**Fragmento**
———

Así ha sido siempre en cualquier civilización, excepto
en la nuestra, que ha apostado por la "periferia" de la rueda sin
tener en cuenta para nada los radios, y menos aún el centro, en donde sin
embargo está la razón de ser de esa periferia. Por el contrario, las
civilizaciones tradicionales inauguraban su ciclo de existencia y su destino
dentro de la Historia Universal bajo el designio de determinadas influencias
suprahumanas emanadas de ese centro omnipresente, las que para ser realmente
ideas-fuerza ordenadoras han de concretarse en los actos cotidianos que se desarrollan
en el tiempo y el espacio.
Es por eso precisamente que no existía nada de profano
en las sociedades tradicionales, sobre todo en los orígenes de las mismas y a
lo largo de todo su desarrollo y plenitud, en donde el elemento espiritual,
sagrado y numénico estaba unido a todas las manifestaciones de la vida, así ese
elemento se manifestase a través de las diversas artes y ciencias que
garantizaban el vínculo armonioso con los principios metafísicos, o bien
mediante aquello que aparecía como su contrario, es decir lo disímil, lo
monstruoso, paradójico o extravagante, que sin embargo formaba parte igualmente
de la realidad de lo sagrado. Los dioses celestes, terrestres e infraterrestres
(o infernales) han sido siempre para el hombre que vivía insertado en un cosmos
pluridimensional, expresiones del Misterio insondable, del “Dios oculto”, aquel
que, en sí mismo no tiene nombres ni atributos y es absolutamente
incondicionado.

———

**Instrucciones**
[1] Imprime el pasaje del fragmento que va desde "Es por eso precisamente" hasta "incondicionado.", ambos incluidos.
[2] Según el fragmento, ¿por qué parte de la rueda ha apostado nuestra civilización?

**Muestra de datos**
———

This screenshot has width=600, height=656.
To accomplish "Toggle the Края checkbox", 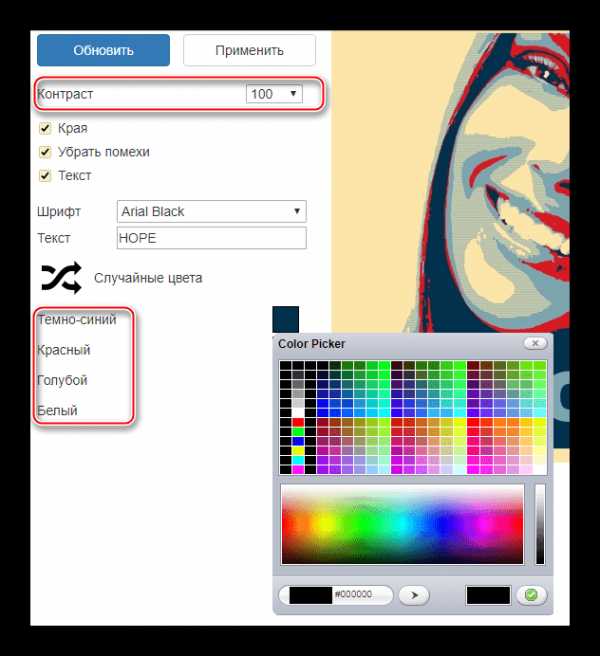I will [45, 128].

———

**Respuestas**
[1]
Es por eso precisamente que no existía nada de profano
en las sociedades tradicionales, sobre todo en los orígenes de las mismas y a
lo largo de todo su desarrollo y plenitud, en donde el elemento espiritual,
sagrado y numénico estaba unido a todas las manifestaciones de la vida, así ese
elemento se manifestase a través de las diversas artes y ciencias que
garantizaban el vínculo armonioso con los principios metafísicos, o bien
mediante aquello que aparecía como su contrario, es decir lo disímil, lo
monstruoso, paradójico o extravagante, que sin embargo formaba parte igualmente
de la realidad de lo sagrado. Los dioses celestes, terrestres e infraterrestres
(o infernales) han sido siempre para el hombre que vivía insertado en un cosmos
pluridimensional, expresiones del Misterio insondable, del “Dios oculto”, aquel
que, en sí mismo no tiene nombres ni atributos y es absolutamente
incondicionado.

[2] Por la "periferia" de la rueda.